Additional evidence of cost-effectiveness can be obtained by reviewing the WHO Choosing Interventions That Are Cost Effective
A cost of about $5 per DALY averted compares favorably with other neonatal interventions reported at all coverage levels (50%–95% coverage) in the WHO African Regional Office East and South Region coverage area, including the community newborn care package ($8 at 50% coverage and $9 at 95% coverage per DALY, in US dollars for the year 2000), normal delivery by a skilled attendant ($37 and $42 per DALY, respectively); tetanus toxoid + normal delivery by a skilled attendant + resuscitation ($27 and $33 per DALY, respectively); community newborn care package + tetanus toxoid ($10 and $13 per DALY, respectively).16
Analyses conducted on other effective interventions to reduce infant mortality in developing countries report $50 per DALY17
for the introduction of improved oxygen systems and $100 per DALY for the administration of a pneumococcal conjugate vaccination.18
Packages of maternal and newborn care interventions may be more cost-effective than individual interventions largely because of the synergistic effects of costs and larger impacts.19
Maternal and neonatal packages of interventions were found to be highly cost-effective in countries in Sub-Saharan Africa and Southeast Asia with high child mortality.19
Therefore, despite the low cost per DALY of some interventions, these interventions can be combined into packages with a common service delivery model to optimize the impact, rather than providing them separately in a vertical manner.20
The reduction in mortality of the ENC package in this study is comparable to that of other very effective interventions.19
Several factors can affect the cost-effectiveness of ENC training. With low baseline mortality, the costs of a program will be relatively higher because the same resources will be required to save fewer lives. Similarly, the variability of population density, specifically the density of births per newborn care provider, can influence cost-effectiveness. Inclusion of home and health-clinic births in sparsely populated areas will increase the cost of the intervention and thus decrease the cost-effectiveness. The expected increase in life expectancy with improved care would further reduce the cost per DALY averted.
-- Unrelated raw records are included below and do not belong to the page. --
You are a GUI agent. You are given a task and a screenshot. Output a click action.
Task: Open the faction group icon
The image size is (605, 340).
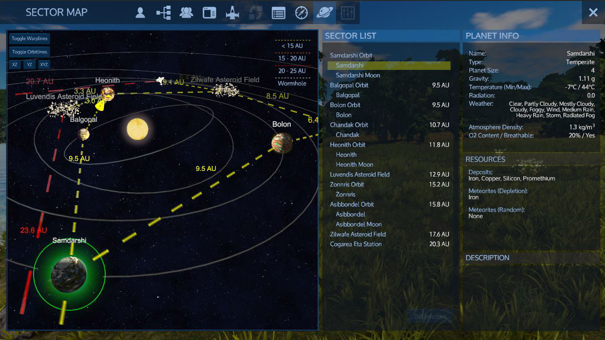186,13
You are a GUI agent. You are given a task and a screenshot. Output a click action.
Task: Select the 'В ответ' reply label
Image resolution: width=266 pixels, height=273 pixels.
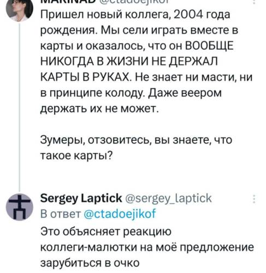click(x=61, y=214)
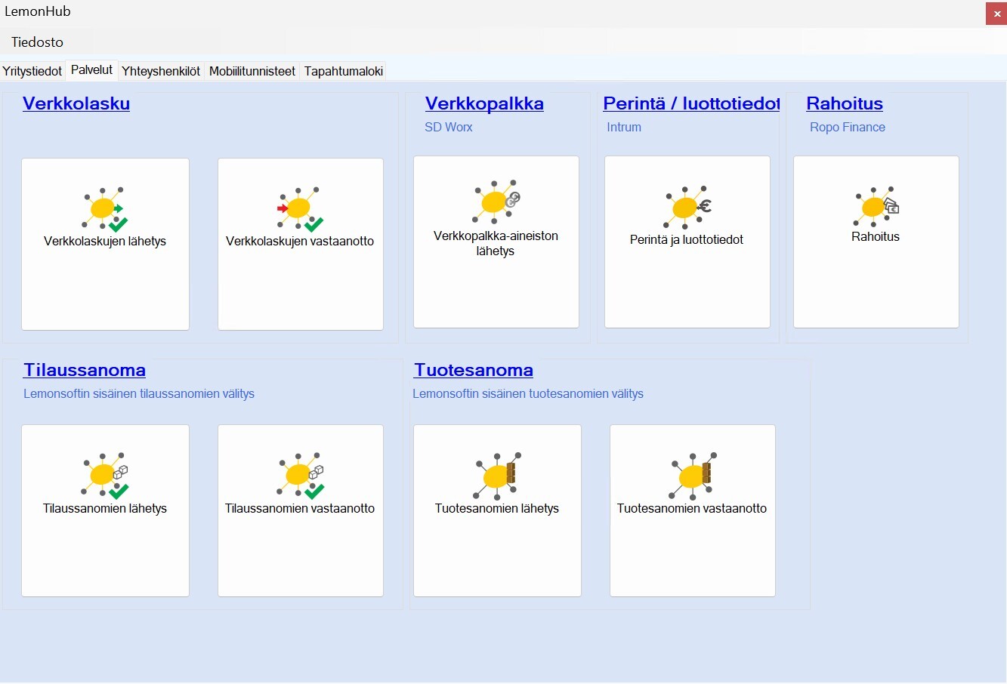Open the Tuotesanoma section link
The width and height of the screenshot is (1007, 684).
coord(473,370)
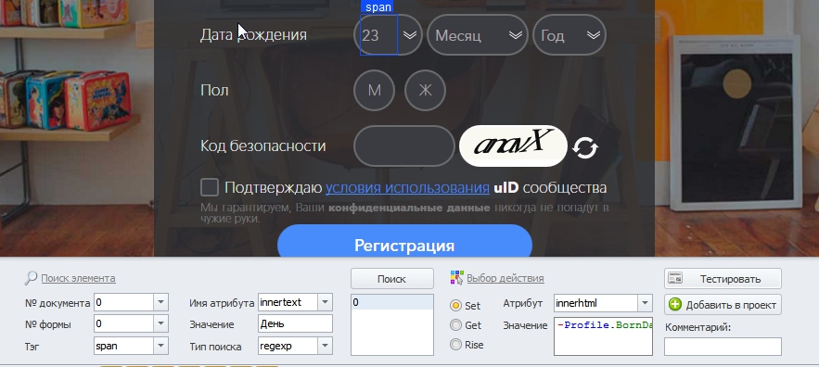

Despite the availability of cost-effective interventions for preventing neonatal deaths, their availability is low in resource-poor settings.20
This may in part be attributable to lack of cost-effectiveness data. Analysis of cost-effectiveness can guide decisions about where best to spend limited resources and which interventions (single or package) will best fit the needs of the target population. To accomplish the Millennium Development Goal 4, additional resources will be required to improve the availability of effective perinatal care. Cost-effectiveness should be an important consideration. It has been estimated that more than a million newborn lives could be saved per year with low cost-effective interventions.21
In general, clinical care services are more costly to implement than outreach or family-community services. However, given the great impact compared with outreach or family-community care, clinical care interventions are very cost-effective.20
In addition, intrapartum and postnatal packages have a twofold to threefold greater effect on mortality than antenatal care interventions.20
Training of midwives who deliver in low-risk health clinics in the ENC course is a low-cost intervention that reduced early neonatal mortality in Zambia by 40%.9
Training in ENC in facilities is an important cost-effective intervention that may improve perinatal outcomes worldwide. Training in ENC also significantly decreased stillbirths and perinatal mortality in births with trained birth attendants 11
in a recent, much larger multicountry community-based study. ENC training should be considered by health policy makers as part of the educational programs to reduce perinatal mortality and achieve the 2015 Millennium Developmental Goals. Additional research to evaluate cost-effectiveness of ENC and other perinatal interventions is needed to assist governments in setting priorities to improve perinatal outcomes.